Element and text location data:
_ _ _ _ _

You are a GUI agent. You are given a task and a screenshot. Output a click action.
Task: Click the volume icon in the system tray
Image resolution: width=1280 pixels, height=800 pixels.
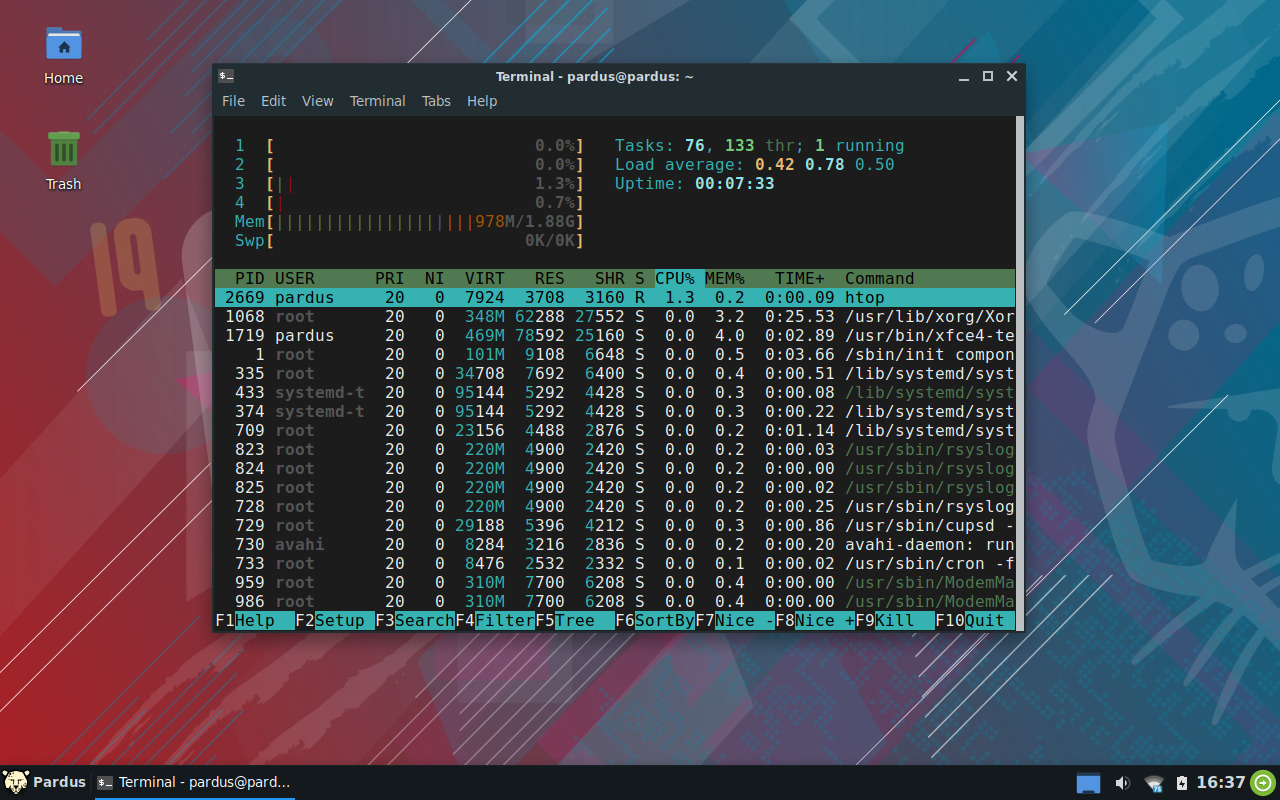tap(1121, 783)
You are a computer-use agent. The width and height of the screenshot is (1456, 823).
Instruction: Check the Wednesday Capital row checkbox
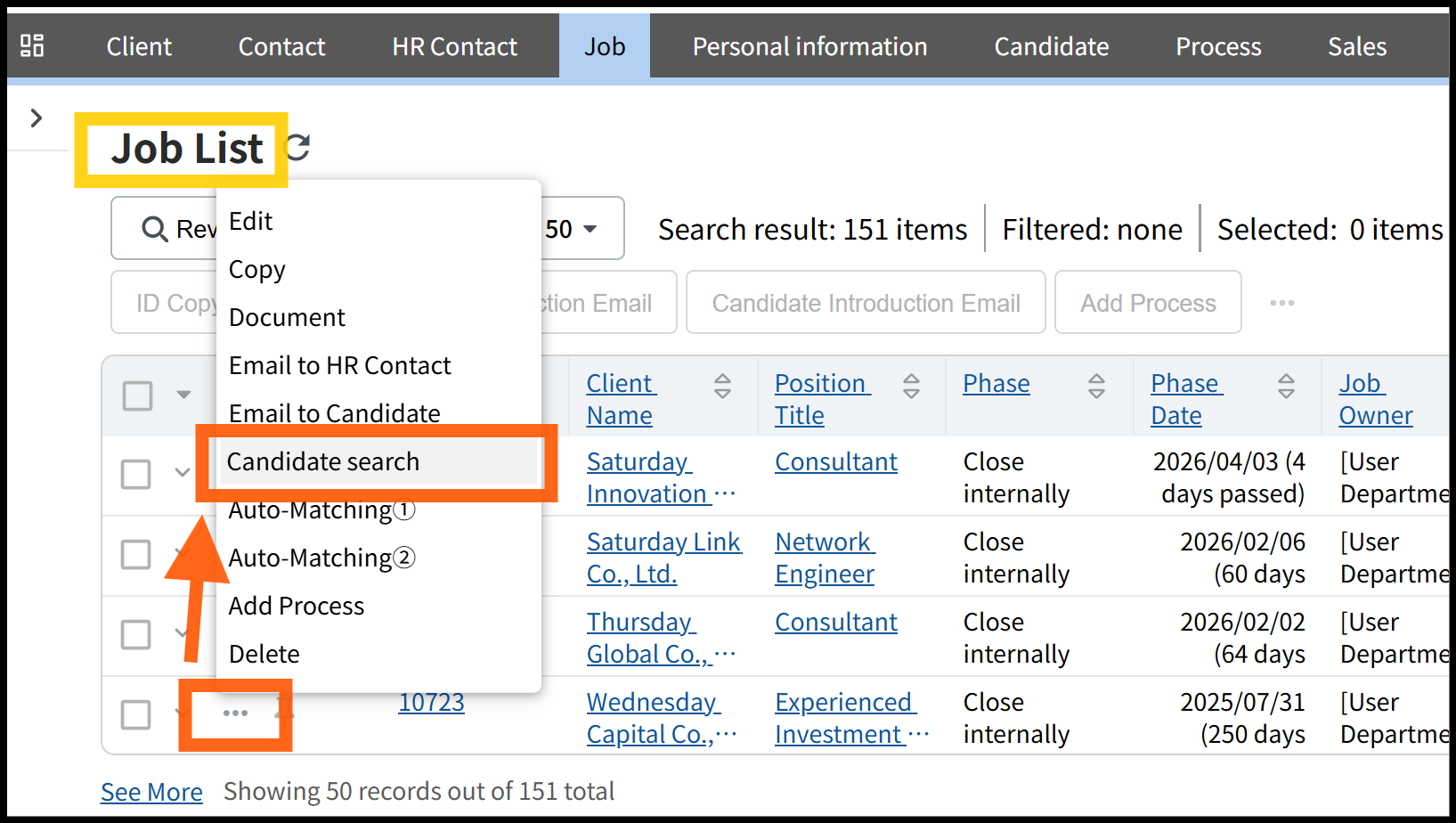(x=135, y=714)

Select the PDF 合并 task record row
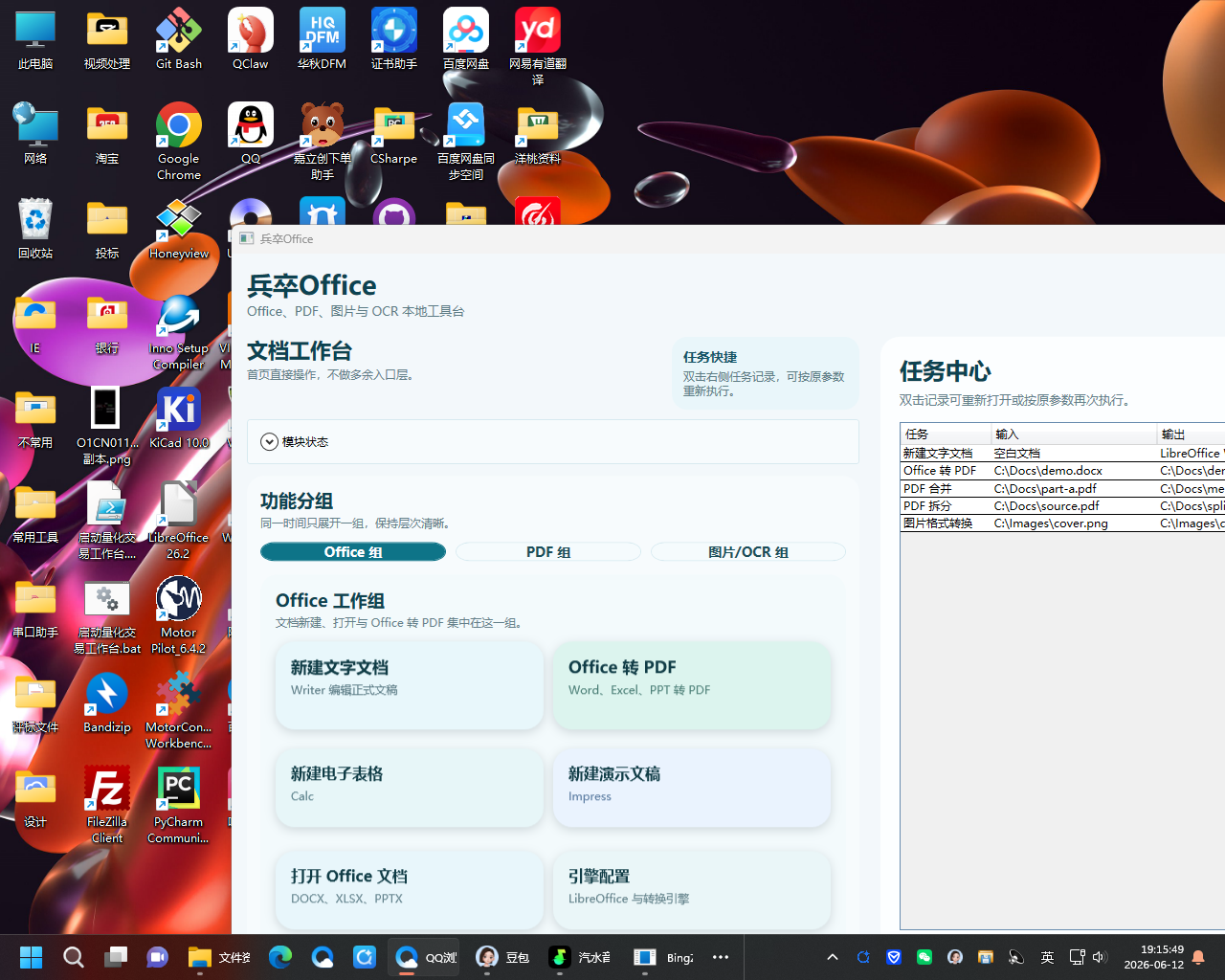(x=1062, y=488)
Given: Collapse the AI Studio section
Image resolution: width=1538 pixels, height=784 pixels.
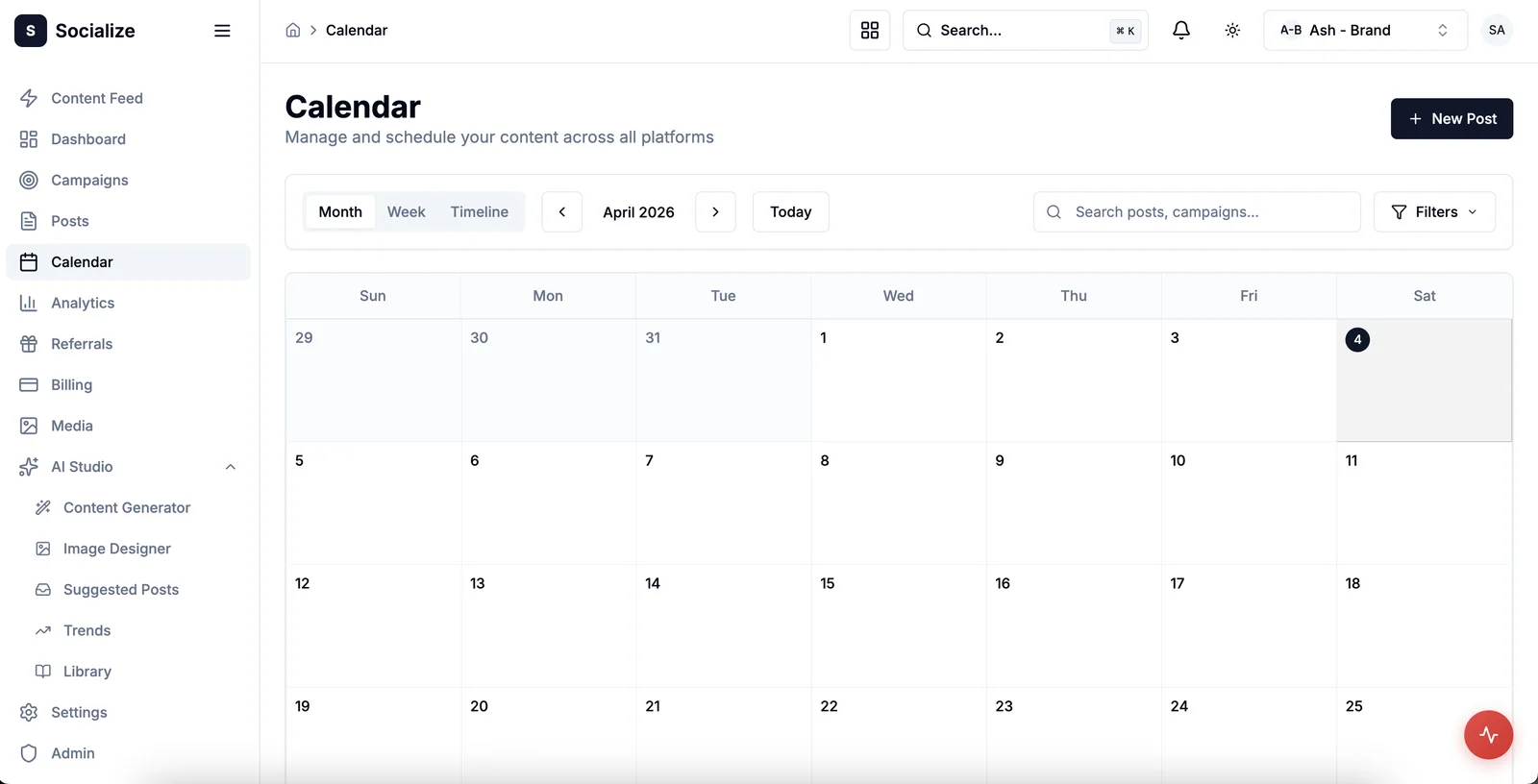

_ _ _ _ _

Reproduce all of the rows above verbatim, leaving the pictures out of your copy.

You are a GUI agent. You are given a task and a screenshot. Output a click action.
Task: Click the volume icon in the system tray
Image resolution: width=1280 pixels, height=800 pixels.
tap(1121, 783)
You are a computer-use agent. The width and height of the screenshot is (1456, 823).
Instruction: Check the Wednesday Capital row checkbox
(x=135, y=714)

Select the PDF 合并 task record row
(x=1062, y=488)
Given: Collapse the AI Studio section
Image resolution: width=1538 pixels, height=784 pixels.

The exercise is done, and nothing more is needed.